§ **REQUIRED TASKS**
(1) For the London coffee shop thread below, decide whether each statement agrees with it: (a) the first poster was staying in W1S near Claridges; (b) Prufrock is described as about ten minutes' walk from DOCASA; (c) rmcgandara had never been to Prufrock. Answer yes or no for each, quoting the words of the thread that decide it.
(2) In the London coffee shop thread, what flavor of ice cream cone does bubbajvegas call the best ever?
(3) Carry on the London coffee shop thread from its final post with a few more replies.

# london coffee shop knowledge required



## bubbajvegas (Jan 26, 2013)

im off down to the smoke for a weekend tomorrow with the missus sightseeing and afternoon teaing at claridges,i know where all the usual suspects are coffee shop wise but as we are early rises does anyone know any decent cafes that open before the usual 9.30-10am standard,were stopping in W1S round the corner from claridges ,

thanks


----------



## jeebsy (May 5, 2013)

http://www.workshopcoffee.com/stores

They open pretty early and aren't a million miles away from Claridges - just a bit east. Really good shop. There's also Kaffeine and Speakeasy in the west end too.


----------



## coffeechap (Apr 5, 2012)

Wow that's almost a proper holiday from where you are, like going to France for me


----------



## bubbajvegas (Jan 26, 2013)

haha,yeah,got me passport for when i pass the border at watford gap


----------



## rmcgandara (Feb 12, 2013)

I am also going to be in london this weekend. I'm planning a visit to The attendant, and to Department of Coffee and Social affairs


----------



## jeebsy (May 5, 2013)

Prufrock is a only a minute's walk from DOCASA if you haven't been there before


----------



## aphelion (Nov 23, 2012)

+1 on prufrock


----------



## rmcgandara (Feb 12, 2013)

Yes I have been to prufrock before, but might still pop in!


----------



## aphelion (Nov 23, 2012)

I can vouch for Notes, Kaffeine, Nude, Tapped & Packed, Workshop at Clerkenwell (all very good)


----------



## bubbajvegas (Jan 26, 2013)

Well ended up not having any coffee till this afternoon when we ended up in Covent garden,had two back to back doubles pulled on a kees mirage at http://www.coventgardenlondonuk.com/eating-drinking/articles/full-of-beans,

then 5 mins further on had the best pistachio cone ever with a great double pulled on a VA lever at http://www.lagelatiera.co.uk/index.html










Oh and saw some nice big boys at Harrods aswell


----------



## coffeechap (Apr 5, 2012)

I know you love your levers but where are the photos of the kees


----------



## glevum (Apr 4, 2013)

Stunning VA machine! thanks for the pics bubba


----------



## coffeechap (Apr 5, 2012)

And check out those mahlkonig beasts in the background, gary would be sooooooo jealous, but not of the beautiful lever.


----------



## bubbajvegas (Jan 26, 2013)

coffeechap said:


> I know you love your levers but where are the photos of the kees


Kees shmees,it's all about the levers now,looool...well in 3 weeks ;-)

§ **DATASET CONTENT**
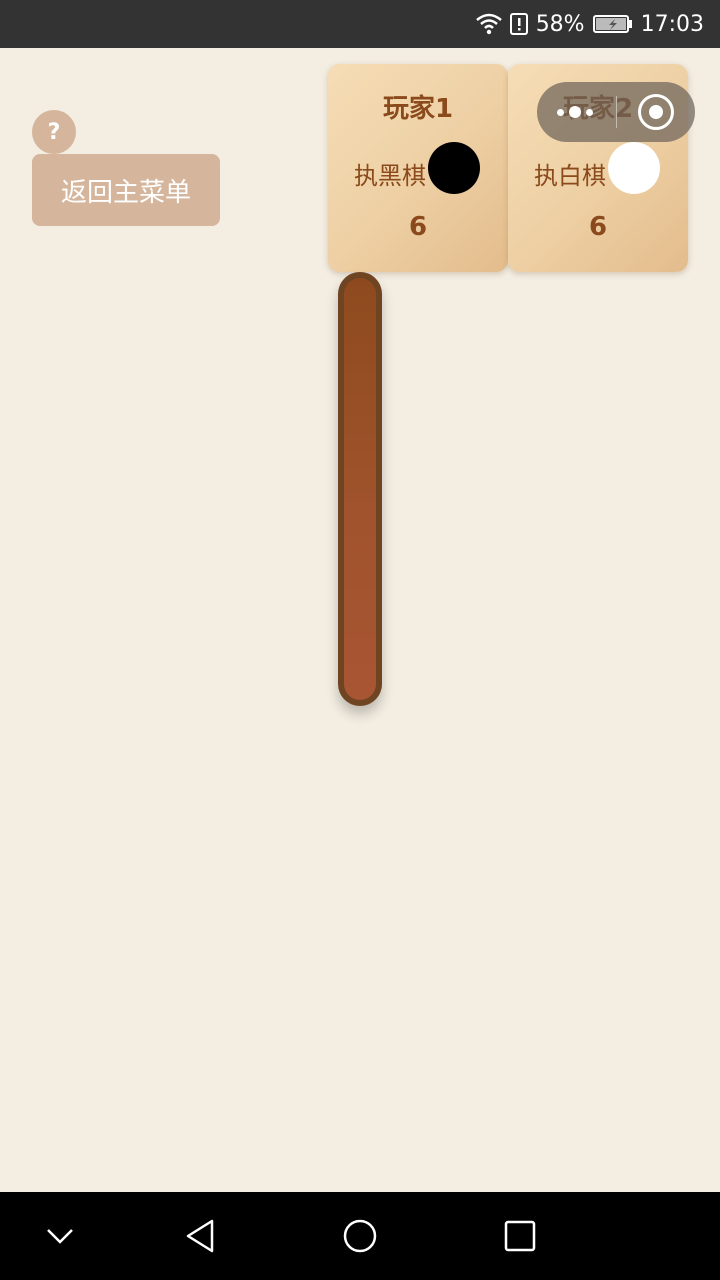 This screenshot has width=720, height=1280. Describe the element at coordinates (672, 24) in the screenshot. I see `clock: 17:03` at that location.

§ **ANSWERS**
(1)
(a) Yes: "were stopping in W1S round the corner from claridges"
(b) No: "Prufrock is a only a minute's walk from DOCASA"
(c) No: "Yes I have been to prufrock before"

(2) Pistachio.

(3)
----------



## Gangstarrrrr (Mar 4, 2013)

coffeechap said:


> I know you love your levers but where are the photos of the kees


Who has kees machines in London?


----------



## coffeechap (Apr 5, 2012)

The first place bubba visited


----------



## bubbajvegas (Jan 26, 2013)

Gangstarrrrr said:


> Who has kees machines in London?


Andronicas World Of Coffee,covent gardens,2 group mirage,lush coffee at only £1.70 takeaway for a doppio,had one,left,drunk it and said to missus I need another of those and went straight back for a 2nd


----------



## Glenn (Jun 14, 2008)

Your closest coffee shop to Claridges is http://www.taylor-st.com/locations/mayfair

Well worth a visit


----------



## bubbajvegas (Jan 26, 2013)

Will be in there later then Glenn,thanks,

Just been behind the synesso in kaffeine watching my shot of cult of done being pulled,very nice,had a flat white prior to it aswell,well worth the visit,have to laugh at all the peeps sat in Starbucks round the corner,idiots


----------



## painty (Jul 25, 2011)

Great photos bubbajvegas. Wonder what Harrods' beans are like?


----------



## bubbajvegas (Jan 26, 2013)

Just sat in l'eto caffe on wardour st and another synesso 3 group with robur,great food,even the missus had a cappa and loved it and she don't even like coffee,haha


























Recommended


----------



## bubbajvegas (Jan 26, 2013)

Better pic


----------



## bubbajvegas (Jan 26, 2013)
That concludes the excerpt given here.